= ASSIGNMENT =
From the line containing "The width and" through the last line of the entries, output the text exactly. Pictures stay out.

[Dataset entries]
· · · · ·

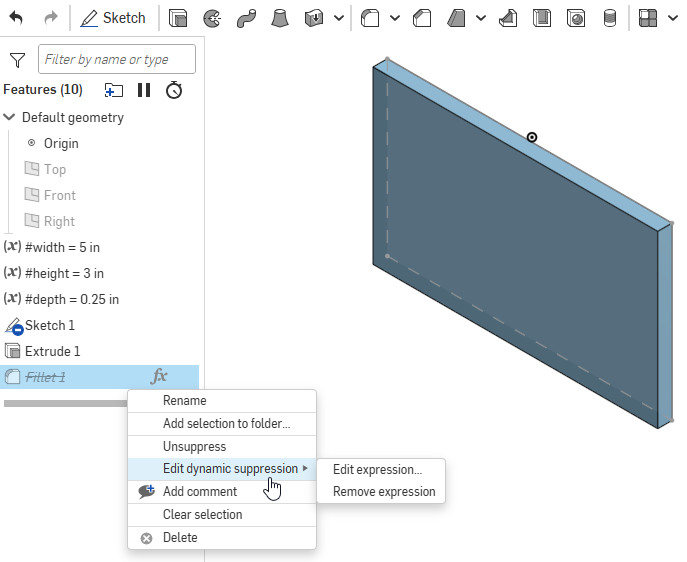The image size is (687, 562).
Task: Choose the Sweep tool icon
Action: pos(247,18)
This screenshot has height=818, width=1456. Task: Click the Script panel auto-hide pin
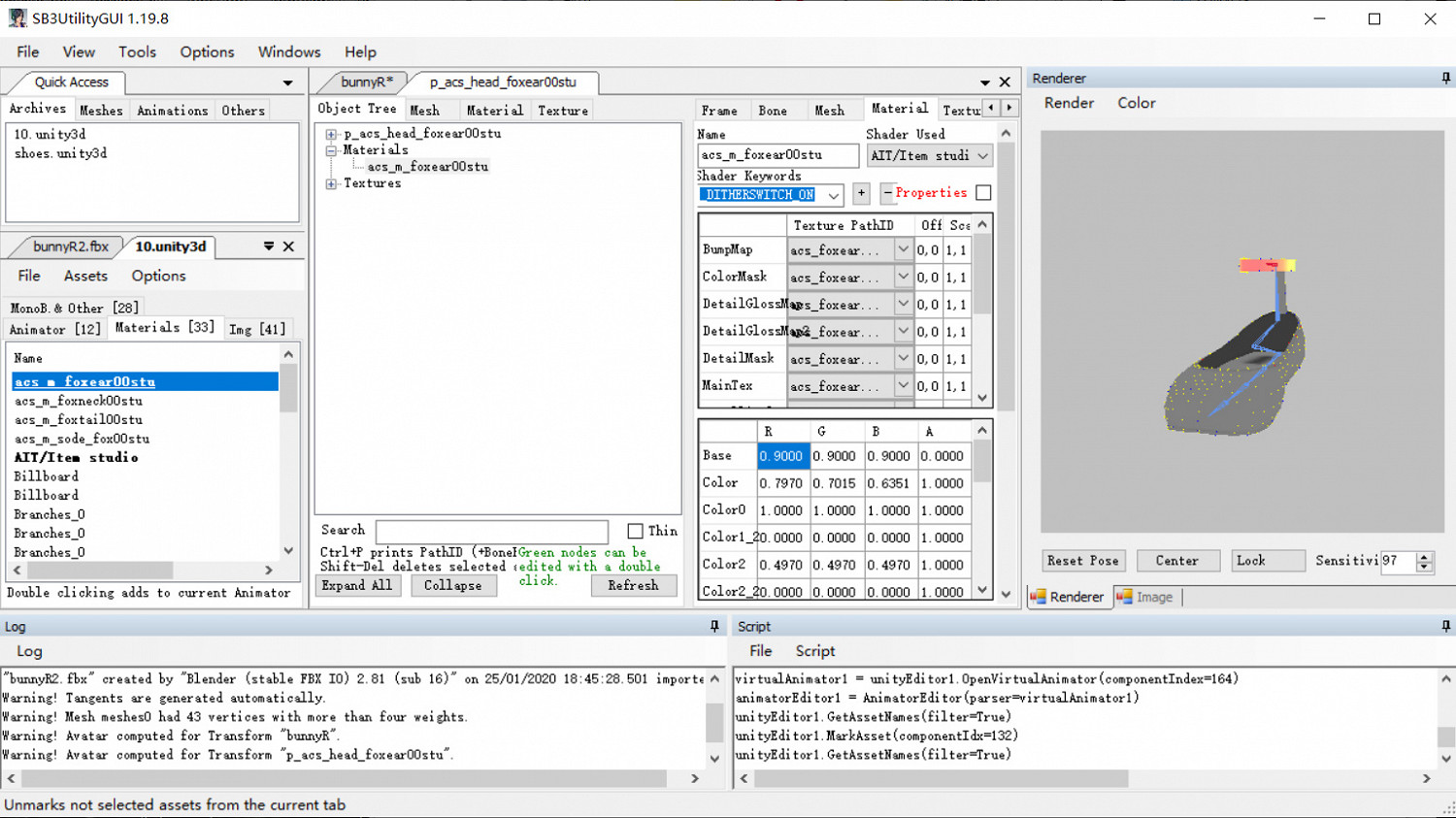[x=1445, y=627]
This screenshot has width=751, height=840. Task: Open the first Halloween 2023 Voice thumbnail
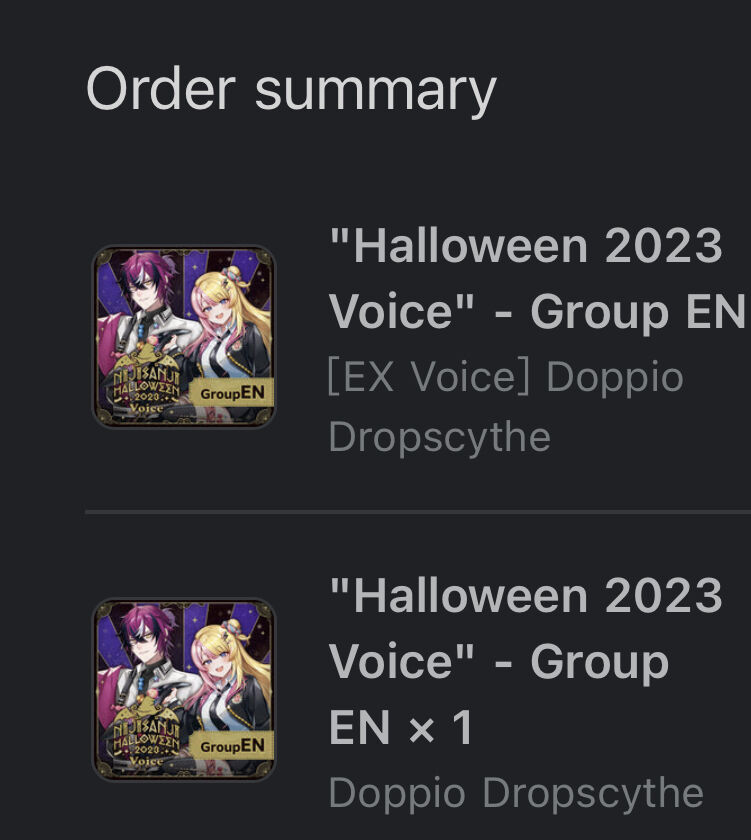point(184,336)
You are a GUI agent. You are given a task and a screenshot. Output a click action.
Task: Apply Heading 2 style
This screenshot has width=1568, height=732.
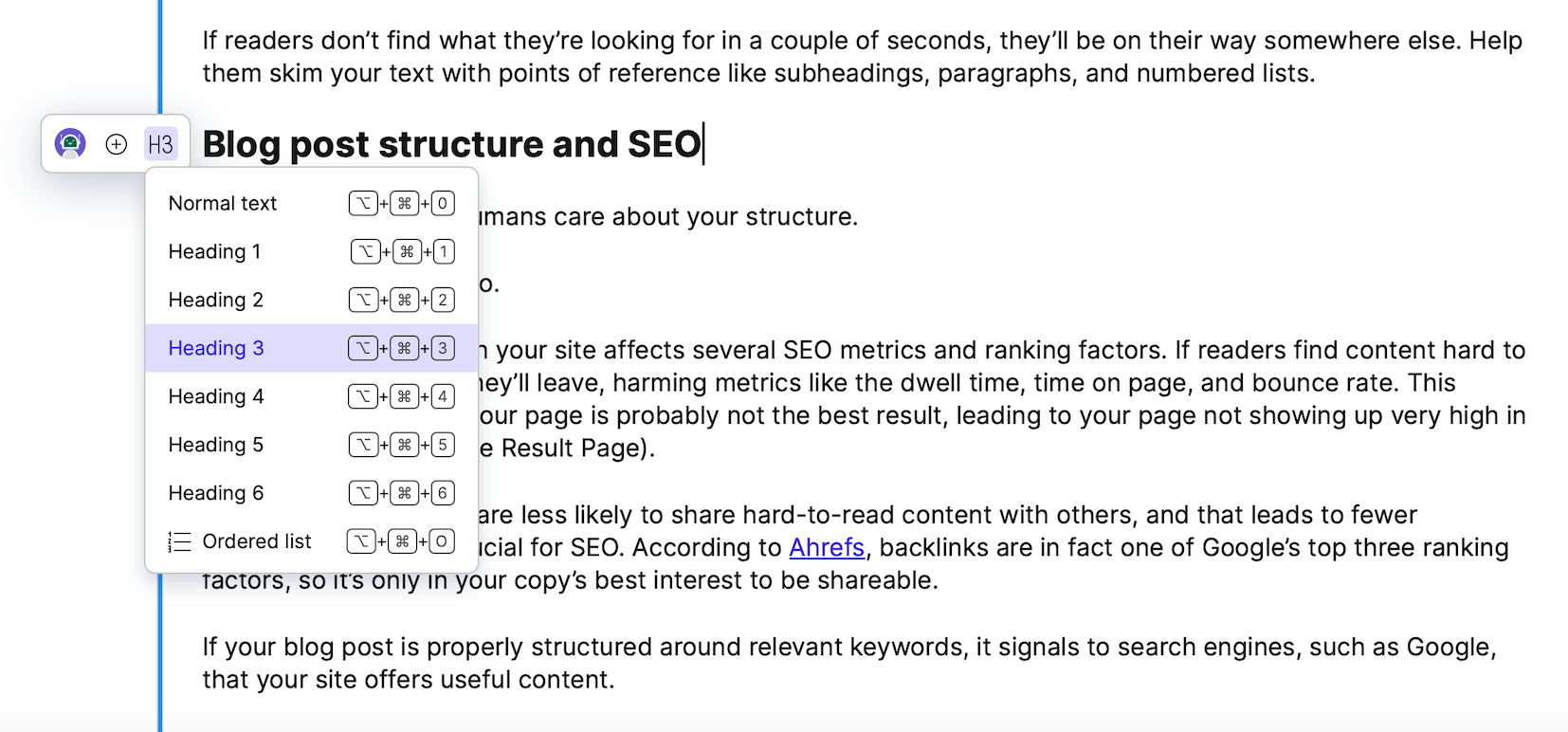[x=215, y=300]
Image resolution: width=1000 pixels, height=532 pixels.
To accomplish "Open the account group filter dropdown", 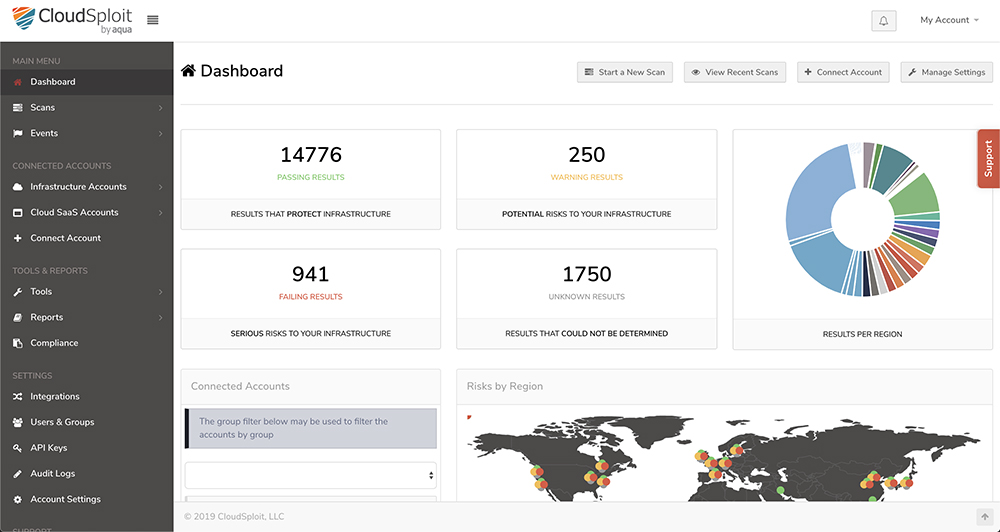I will point(311,475).
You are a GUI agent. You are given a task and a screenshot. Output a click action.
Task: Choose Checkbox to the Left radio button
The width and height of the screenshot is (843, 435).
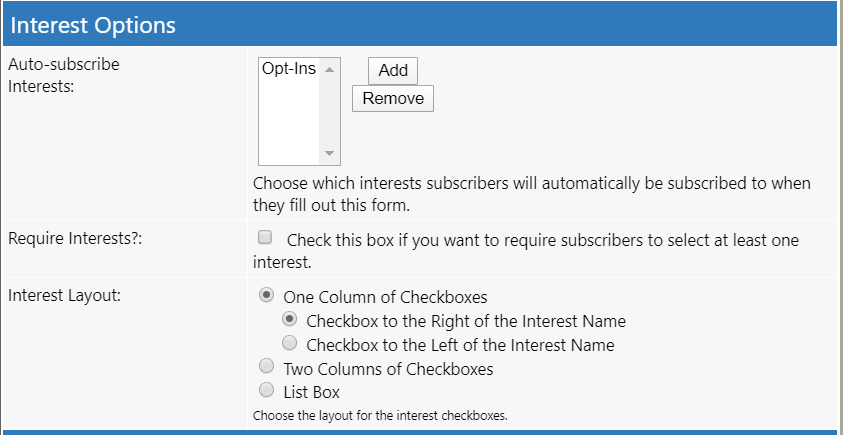289,343
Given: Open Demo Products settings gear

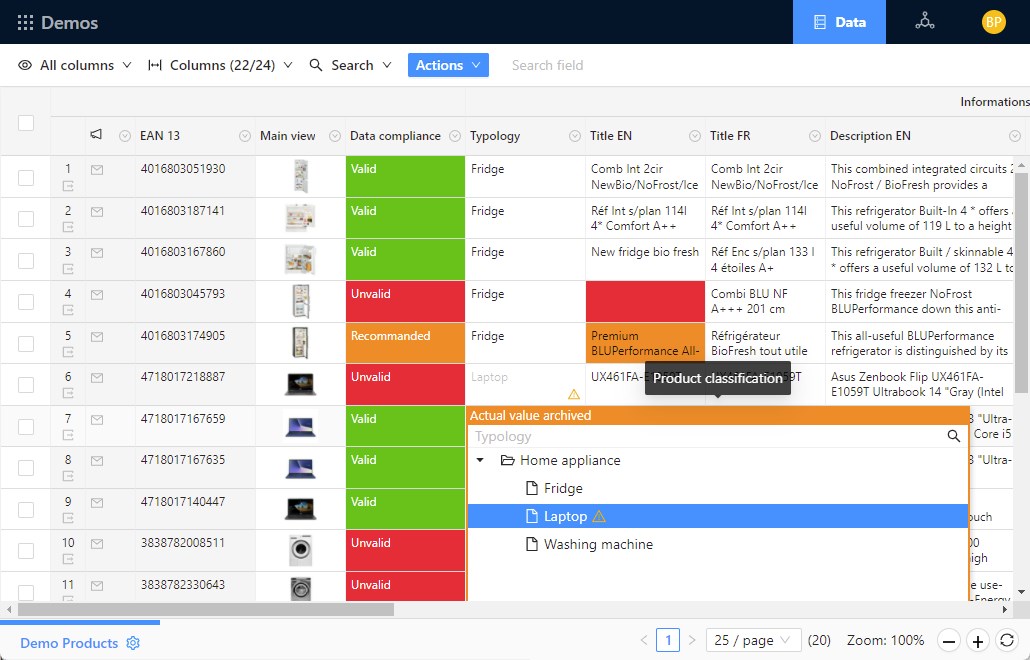Looking at the screenshot, I should pos(133,643).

· · · · ·

= OUTPUT FOR THIS TASK =
The width and height of the screenshot is (843, 435).
289,343
Given: Open Demo Products settings gear

Looking at the screenshot, I should pos(133,643).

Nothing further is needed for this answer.